[Records to process Boundary: Start]

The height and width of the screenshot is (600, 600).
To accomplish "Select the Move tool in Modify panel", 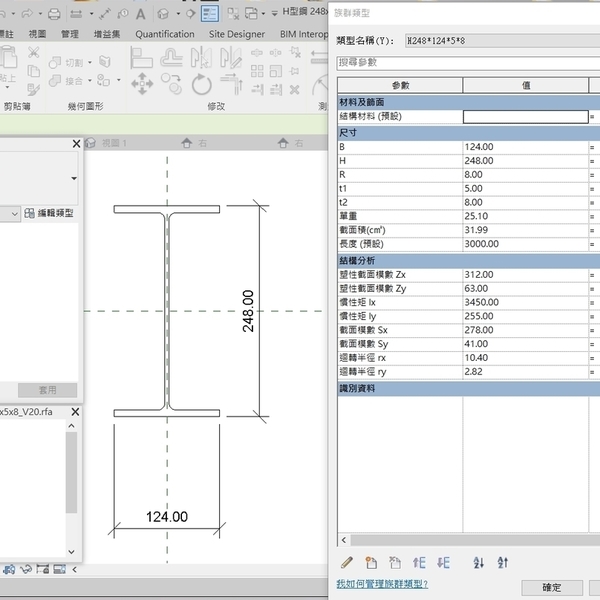I will pyautogui.click(x=141, y=83).
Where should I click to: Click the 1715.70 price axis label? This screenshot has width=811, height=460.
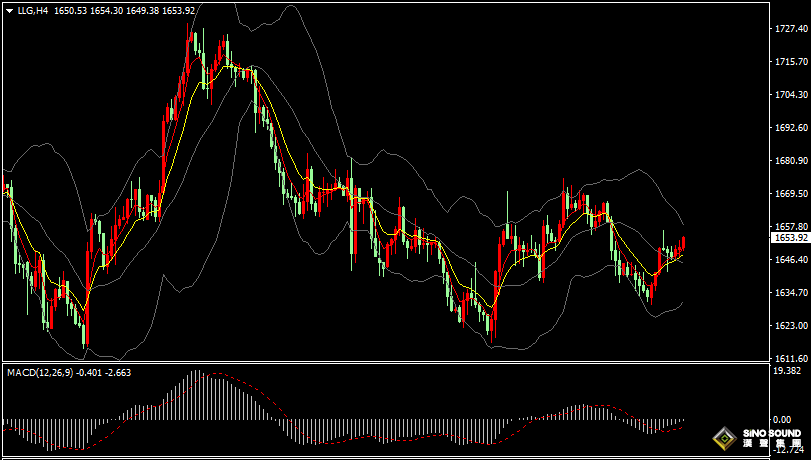[x=791, y=62]
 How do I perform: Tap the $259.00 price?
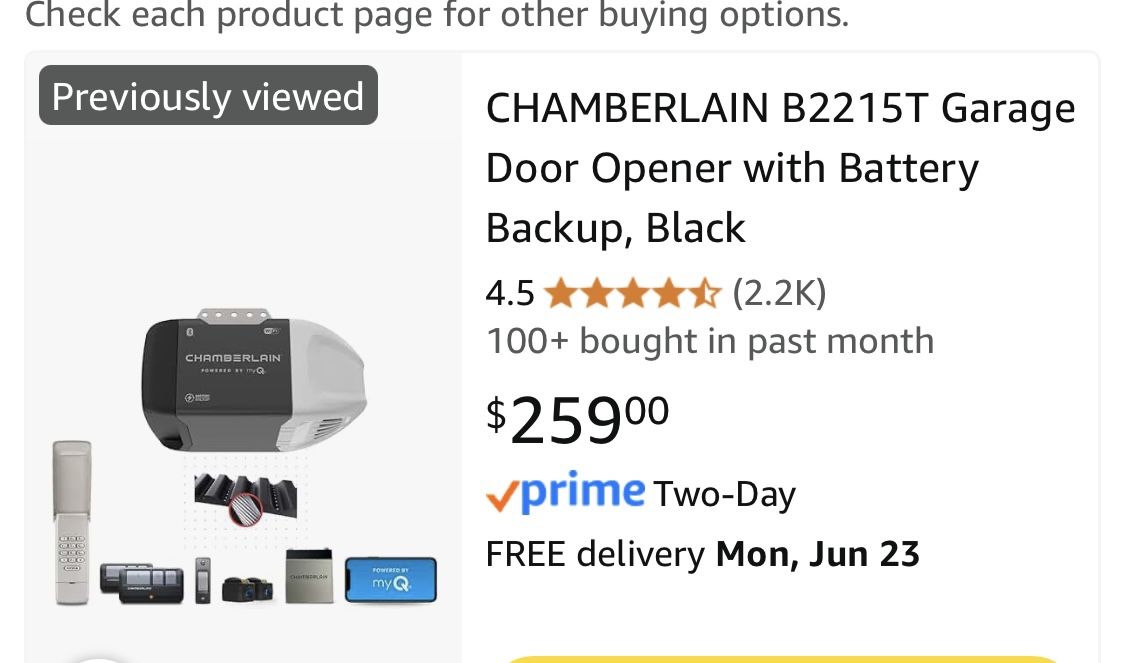(x=578, y=419)
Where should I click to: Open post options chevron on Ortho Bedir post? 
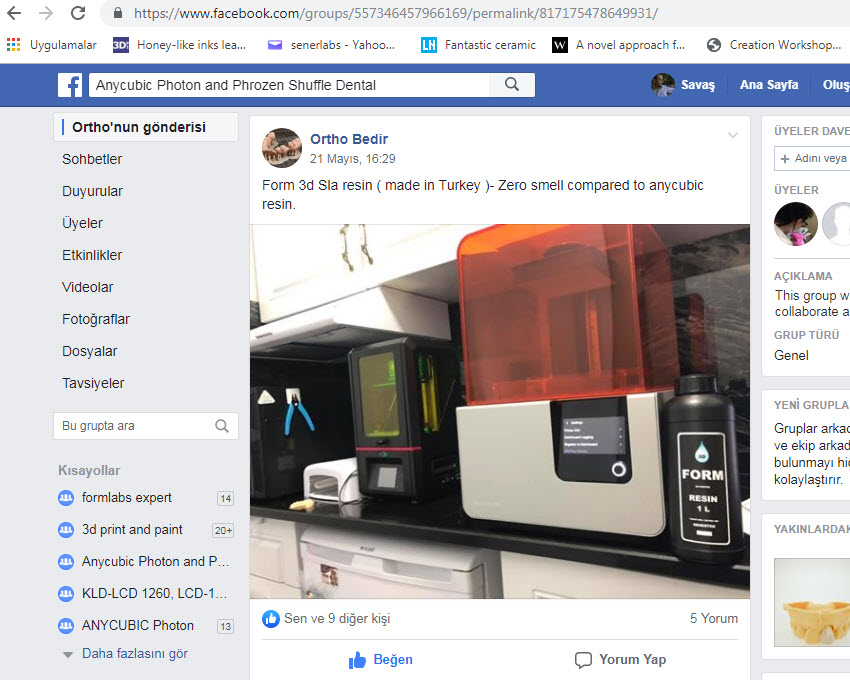coord(732,135)
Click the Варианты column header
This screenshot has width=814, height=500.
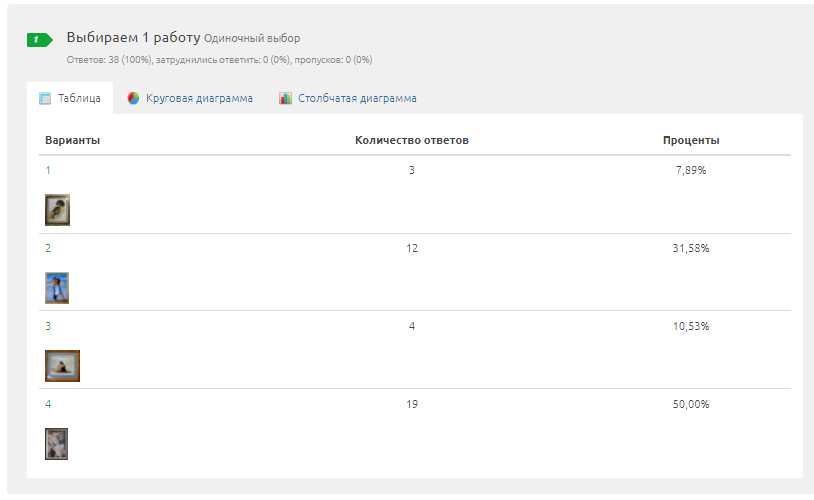point(72,140)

[Records to process Boundary: End]

What to produce: Restate exactly, and only, the lines from the one that holds "Click the Варианты column header" down to the last line of the material above. Omit the pictures.

Your response:
Click the Варианты column header
This screenshot has width=814, height=500.
point(72,140)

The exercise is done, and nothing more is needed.